- League: NBL Division 2 North
- Established: 2020; 6 years ago
- History: St Helens Saints 2020-present
- Arena: Volair Huyton
- Capacity: 500
- Location: St Helens, England
- Website: Official website

= St Helens Saints B.C. =

English professional sports team

St Helens Saints are an English professional basketball club based in the town of St Helens in northwest England.

== History ==
The club was founded in 2020, following a merger of the West Lancs Warriors (2013) and St Helens (2012) basketball clubs.
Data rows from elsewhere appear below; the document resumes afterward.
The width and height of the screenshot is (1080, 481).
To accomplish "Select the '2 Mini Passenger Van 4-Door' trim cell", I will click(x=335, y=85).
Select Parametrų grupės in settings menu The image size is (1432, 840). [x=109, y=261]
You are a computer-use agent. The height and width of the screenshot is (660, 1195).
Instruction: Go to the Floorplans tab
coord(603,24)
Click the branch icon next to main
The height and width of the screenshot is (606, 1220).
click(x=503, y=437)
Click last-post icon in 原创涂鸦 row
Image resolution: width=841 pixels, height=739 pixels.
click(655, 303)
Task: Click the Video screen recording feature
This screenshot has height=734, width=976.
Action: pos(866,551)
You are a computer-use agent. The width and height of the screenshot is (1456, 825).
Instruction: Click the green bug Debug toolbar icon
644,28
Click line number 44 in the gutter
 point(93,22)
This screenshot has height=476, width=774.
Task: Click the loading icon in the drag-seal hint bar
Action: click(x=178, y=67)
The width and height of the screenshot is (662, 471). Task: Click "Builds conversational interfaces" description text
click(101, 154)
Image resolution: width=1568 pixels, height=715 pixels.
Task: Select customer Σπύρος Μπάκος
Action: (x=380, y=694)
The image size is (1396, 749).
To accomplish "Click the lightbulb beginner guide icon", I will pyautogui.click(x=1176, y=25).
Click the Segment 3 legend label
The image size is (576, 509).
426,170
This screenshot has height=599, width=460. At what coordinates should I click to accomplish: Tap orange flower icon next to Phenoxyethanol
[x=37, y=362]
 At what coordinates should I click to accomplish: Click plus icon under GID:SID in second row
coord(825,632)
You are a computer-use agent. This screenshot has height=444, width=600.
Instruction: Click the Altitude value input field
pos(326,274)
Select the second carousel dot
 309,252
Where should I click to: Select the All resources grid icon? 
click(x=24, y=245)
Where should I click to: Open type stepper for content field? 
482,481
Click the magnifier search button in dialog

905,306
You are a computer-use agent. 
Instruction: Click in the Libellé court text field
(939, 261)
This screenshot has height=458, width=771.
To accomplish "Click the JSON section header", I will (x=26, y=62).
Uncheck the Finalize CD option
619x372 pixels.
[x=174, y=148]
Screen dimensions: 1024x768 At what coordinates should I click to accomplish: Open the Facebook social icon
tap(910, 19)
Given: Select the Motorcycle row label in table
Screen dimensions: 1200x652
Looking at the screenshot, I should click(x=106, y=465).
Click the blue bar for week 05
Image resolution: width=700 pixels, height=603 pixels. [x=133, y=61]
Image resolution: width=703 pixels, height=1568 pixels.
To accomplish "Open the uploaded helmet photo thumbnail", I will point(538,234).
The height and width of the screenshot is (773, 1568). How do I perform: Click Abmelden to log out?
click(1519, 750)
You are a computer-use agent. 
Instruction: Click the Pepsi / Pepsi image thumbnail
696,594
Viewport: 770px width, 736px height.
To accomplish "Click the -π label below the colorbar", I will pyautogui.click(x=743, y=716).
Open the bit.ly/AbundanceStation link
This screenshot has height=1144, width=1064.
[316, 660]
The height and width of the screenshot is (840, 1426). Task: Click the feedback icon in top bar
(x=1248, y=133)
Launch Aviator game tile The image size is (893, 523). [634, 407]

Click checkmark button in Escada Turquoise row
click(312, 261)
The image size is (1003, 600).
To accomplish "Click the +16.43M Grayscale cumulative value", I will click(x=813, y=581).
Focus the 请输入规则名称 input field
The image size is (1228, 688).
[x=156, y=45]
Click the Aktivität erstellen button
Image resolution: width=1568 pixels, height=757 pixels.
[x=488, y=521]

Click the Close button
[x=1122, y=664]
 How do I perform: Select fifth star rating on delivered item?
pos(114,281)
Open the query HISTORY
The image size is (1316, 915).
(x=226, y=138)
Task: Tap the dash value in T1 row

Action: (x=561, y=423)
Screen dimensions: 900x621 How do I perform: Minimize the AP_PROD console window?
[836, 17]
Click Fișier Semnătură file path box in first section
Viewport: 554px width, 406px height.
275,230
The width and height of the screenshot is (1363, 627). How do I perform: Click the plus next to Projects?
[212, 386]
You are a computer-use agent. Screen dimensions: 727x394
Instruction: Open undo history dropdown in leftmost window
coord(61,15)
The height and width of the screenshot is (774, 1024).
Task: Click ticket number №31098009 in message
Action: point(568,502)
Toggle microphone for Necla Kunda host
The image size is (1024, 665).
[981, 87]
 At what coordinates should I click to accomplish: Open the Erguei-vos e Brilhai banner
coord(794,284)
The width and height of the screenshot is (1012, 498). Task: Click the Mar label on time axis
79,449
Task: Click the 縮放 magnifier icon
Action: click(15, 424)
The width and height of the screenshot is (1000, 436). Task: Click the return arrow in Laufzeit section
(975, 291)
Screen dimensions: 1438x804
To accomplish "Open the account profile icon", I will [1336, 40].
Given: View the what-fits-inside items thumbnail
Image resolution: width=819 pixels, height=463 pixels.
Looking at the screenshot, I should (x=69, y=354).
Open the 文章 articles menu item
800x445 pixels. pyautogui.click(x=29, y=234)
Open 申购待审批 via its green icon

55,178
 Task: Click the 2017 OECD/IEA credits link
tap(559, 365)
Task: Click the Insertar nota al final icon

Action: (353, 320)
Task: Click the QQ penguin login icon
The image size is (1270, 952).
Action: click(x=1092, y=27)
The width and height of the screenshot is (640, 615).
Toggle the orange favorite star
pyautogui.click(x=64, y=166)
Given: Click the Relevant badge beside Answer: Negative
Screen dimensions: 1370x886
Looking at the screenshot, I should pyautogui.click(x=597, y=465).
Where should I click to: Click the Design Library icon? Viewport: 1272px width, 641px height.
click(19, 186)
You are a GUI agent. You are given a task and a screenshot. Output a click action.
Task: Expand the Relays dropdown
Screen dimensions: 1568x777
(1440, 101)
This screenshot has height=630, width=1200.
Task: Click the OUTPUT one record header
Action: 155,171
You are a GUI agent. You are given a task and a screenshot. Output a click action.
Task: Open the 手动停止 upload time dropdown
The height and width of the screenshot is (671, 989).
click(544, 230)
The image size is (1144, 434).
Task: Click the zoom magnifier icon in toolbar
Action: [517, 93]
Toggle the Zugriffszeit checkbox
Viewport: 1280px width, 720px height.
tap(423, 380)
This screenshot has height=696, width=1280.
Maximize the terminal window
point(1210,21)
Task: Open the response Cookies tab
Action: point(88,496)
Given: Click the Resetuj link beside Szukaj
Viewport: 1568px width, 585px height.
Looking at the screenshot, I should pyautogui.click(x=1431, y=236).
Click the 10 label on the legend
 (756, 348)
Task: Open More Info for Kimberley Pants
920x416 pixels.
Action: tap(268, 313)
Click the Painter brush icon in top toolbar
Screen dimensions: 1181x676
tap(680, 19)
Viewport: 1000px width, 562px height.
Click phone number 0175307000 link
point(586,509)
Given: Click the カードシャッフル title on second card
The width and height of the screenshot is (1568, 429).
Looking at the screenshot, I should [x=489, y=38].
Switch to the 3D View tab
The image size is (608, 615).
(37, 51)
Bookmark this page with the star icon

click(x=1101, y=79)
The senior men's team entered the National Basketball League Division 3 North West for the 2021-22 season, achieving promotion to Division 2 North in their inaugural season with an unbeaten 20–0 league record. In 2022-23, the team moved its home venue to Volair Huyton, the former home of the Mersey Tigers of the British Basketball League. They finished 2nd in Division 2 North, with a 20-2 record, and qualified for the Division 2 Playoffs final.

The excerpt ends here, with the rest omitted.